Altıntaş ile para trafiğine değinen Tunç, üniversite öğrenimi sırasında yurtlarında kaldığı Süleymancılara vefa borcu duyduğundan kurban bağışlarını onlara verdiğini dile getirdi.
Ancak Altıntaş'ın bir gün kendisine, "Dış ülkelerde fakir yerler var. Ucuz, 350-400 lira" diyerek, kurban bağışını buralara yapmasını önerdiğini kaydeden Tunç, Altıntaş'a "Güvenilmeyen bir yere bağış yapmayalım." dediğini, onun ise "Yok, yok" dediğini, ardından kendisi ve ailesi için dört kurban parası verdiğini ifade etti.
Altıntaş'ın bir ara evindeki eşyaları 600 liraya satılığa çıkardığını, kendisinin ise "Bunları ben daha pahalıya satarım ama üzerini alırım." dediğini söyleyen Tunç, eşyaları Ankara'da göreve başlayıp, ev ve eşya arayan Çevik Kuvvet personeline bin 300 ya da bin 200 liraya sattığını, içinden sadece 200 lira aldığını, kalanını Altıntaş'a gönderdiğini bildirdi.

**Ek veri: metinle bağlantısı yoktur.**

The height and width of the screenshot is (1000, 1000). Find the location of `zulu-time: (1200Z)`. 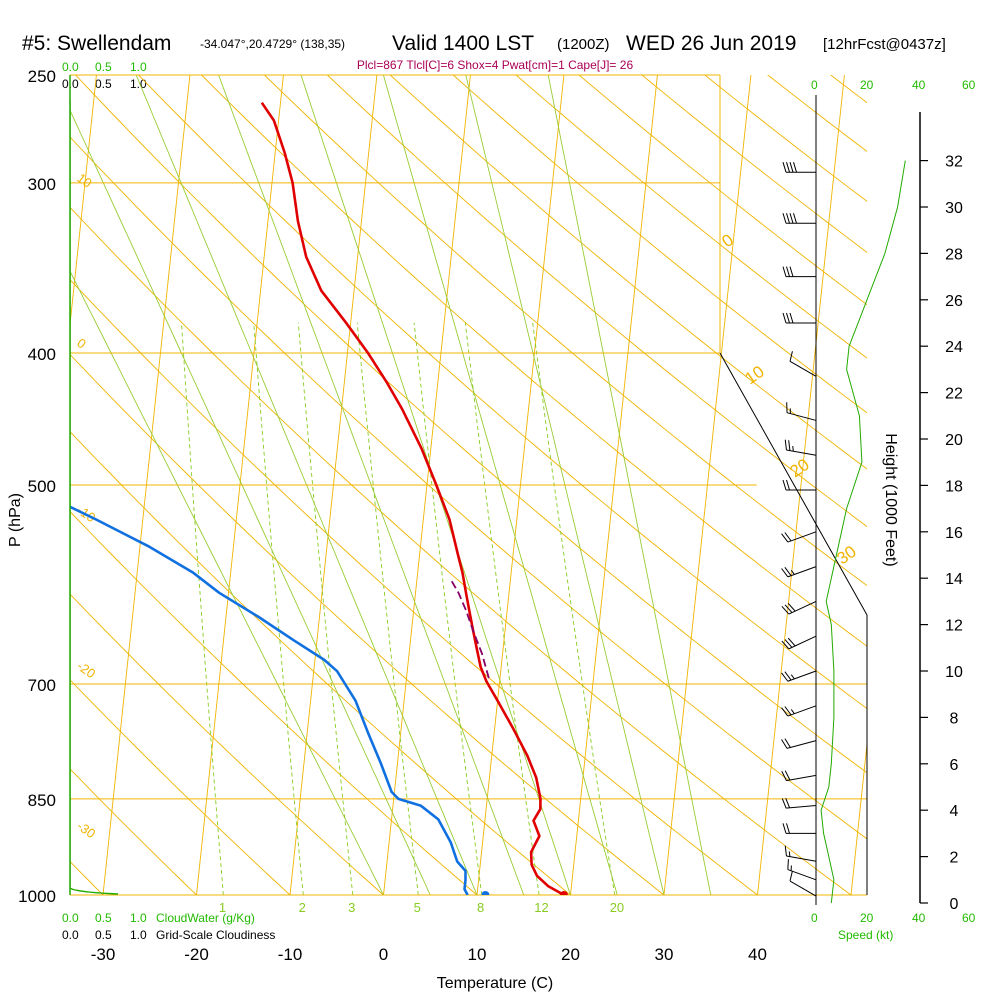

zulu-time: (1200Z) is located at coordinates (584, 44).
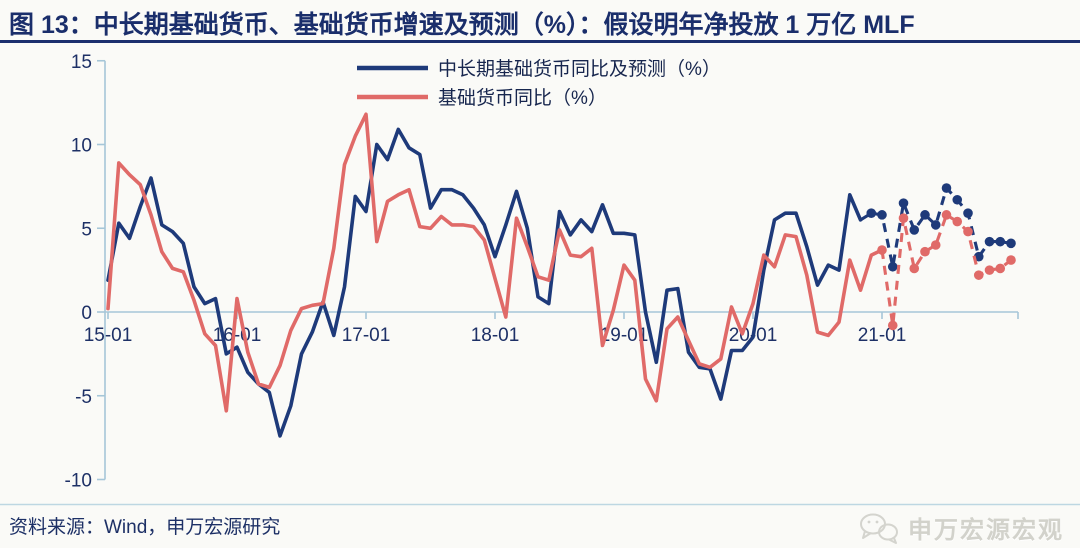 Image resolution: width=1080 pixels, height=548 pixels. Describe the element at coordinates (366, 336) in the screenshot. I see `x-axis-label: 17-01` at that location.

Tunç, Gaziantep'teyken iş aradığını, öğrencilere ders verdiğini, sonra işin sona erdiğini, o sırada öğrencilerin kırtasiye masrafları için verilen bir miktar paranın kendisinde bulunduğunu, merkezden de ücret alacağı olduğundan, bu parayı iade etmediğini anlattı. Ücretini sonra aldığını ama kırtasiye parasını iade edemediğini ifade eden Tunç, askere gidip geldikten sonra "kul hakkı" olacağı düşüncesiyle ders verdiği yere telefon açtığını, durumu anlattığını ve kendisinde kalan parayı transfer ettiğini savundu.
Gaziantep'teki FETÖ ile iltisaklı kişilere para transfer ettiği suçlamasını kabul etmeyen Tunç, ders verdiği yerin belediyenin etüt merkezi olduğunu söyledi.
Tunç, iddianamede bahsedilen ve kendisinin FETÖ'nün emniyet mahrem yapılanmasında yer aldığına ilişkin bilginin bulunduğu mikro SD kartın "FETÖ planı" olduğunu iddia etti. SD karttaki suçlamaları kabul etmeyen Tunç, "ByLock'um olmamasına, örgüt evine ve toplantılara gitmememe rağmen ne diye kodlanıyorum?" ifadesini kullandı.
Tunç'un savunmasının ardından suikastın işlendiği "Kaliningrad'dan Kamçatka'ya Rusya" adlı serginin organizatörü Mustafa Timur Özkan'ın savunmasına geçildi.